UNITED STATES

SECURITIES AND EXCHANGE COMMISSION

Washington, D.C. 20549


FORM  8-K


Current Report

Pursuant to Section 13 or 15(d) of the Securities Exchange Act of 1934


Date of Report:  December 7, 2016


KMRB Acquisition Corp. II

(Exact name of Registrant as specified in Its Charter)


Florida

(State or Other Jurisdiction of Incorporation)


000-55518

(Commission File Number)


47-4904695

 (IRS Employer Identification No.)


 215 North Jefferson St.

Ossian, Indiana 46777

(Address of Principal Executive Offices and Zip Code)


260-490-9990

(Registrant’s Telephone Number, Including Area Code)



Check the appropriate box below if the Form 8-K filing is intended to simultaneously satisfy the filing obligation of the registrant under any of the following provisions:


[__]

Written communications pursuant to Rule 425 under the Securities Act

(17 CFR 230.425)


[__]

Soliciting material pursuant to Rule 14a-12 under the Exchange Act

(17 CFR 240.14a-12)


[__]

Pre-commencement communications pursuant to Rule 14d-2(b) under the Exchange Act (17 CFR 240.14d-2(b))


[__]

Pre-commencement to medications pursuant to Rule 13e-4(c) under the Exchange Act (17 CFR 240.13e-4(c)






FORWARD LOOKING STATEMENTS


This Form 8-K and other reports filed by Registrant from time to time with the Securities and Exchange Commission (collectively the “Filings”) contain or may contain forward looking statements and information that are based upon beliefs of, and information currently available to, Registrant’s management as well as estimates and assumptions made by Registrant’s management.

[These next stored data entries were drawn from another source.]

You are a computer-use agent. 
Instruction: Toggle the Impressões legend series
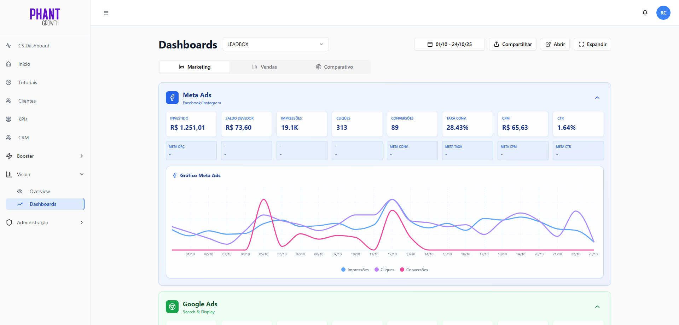[x=355, y=270]
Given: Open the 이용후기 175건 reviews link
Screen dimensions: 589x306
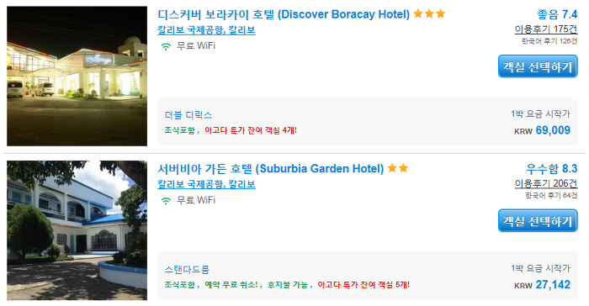Looking at the screenshot, I should [546, 29].
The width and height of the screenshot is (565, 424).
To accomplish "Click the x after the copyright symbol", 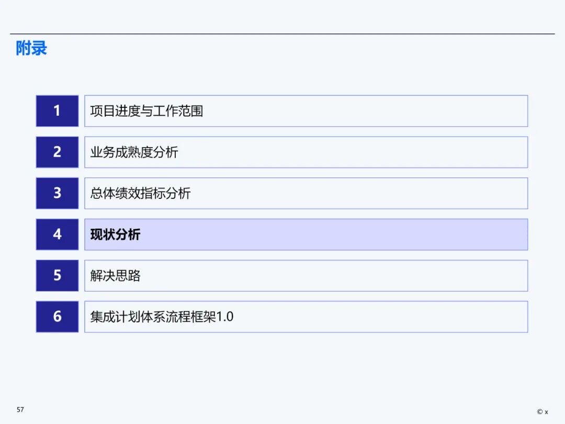I will pos(546,412).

When used in the filings the words “anticipate”, “believe”, “estimate”, “expect”, “future”, “intend”, “plan” or the negative of these terms and similar expressions as they relate to Registrant or Registrant’s management identify forward looking statements. Such statements reflect the current view of Registrant with respect to future events and are subject to risks, uncertainties, assumptions and other factors relating to Registrant’s industry, Registrant’s operations and results of operations and any businesses that may be acquired by Registrant. Should one or more of these risks or uncertainties materialize, or should the underlying assumptions prove incorrect, actual results may differ significantly from those anticipated, believed, estimated, expected, intended or planned.

 

Although Registrant believes that the expectations reflected in the forward-looking statements are reasonable, Registrant cannot guarantee future results, levels of activity, performance or achievements. Except as required by applicable law, including the securities laws of the United States, Registrant does not intend to update any of the forward-looking statements to conform these statements to actual results.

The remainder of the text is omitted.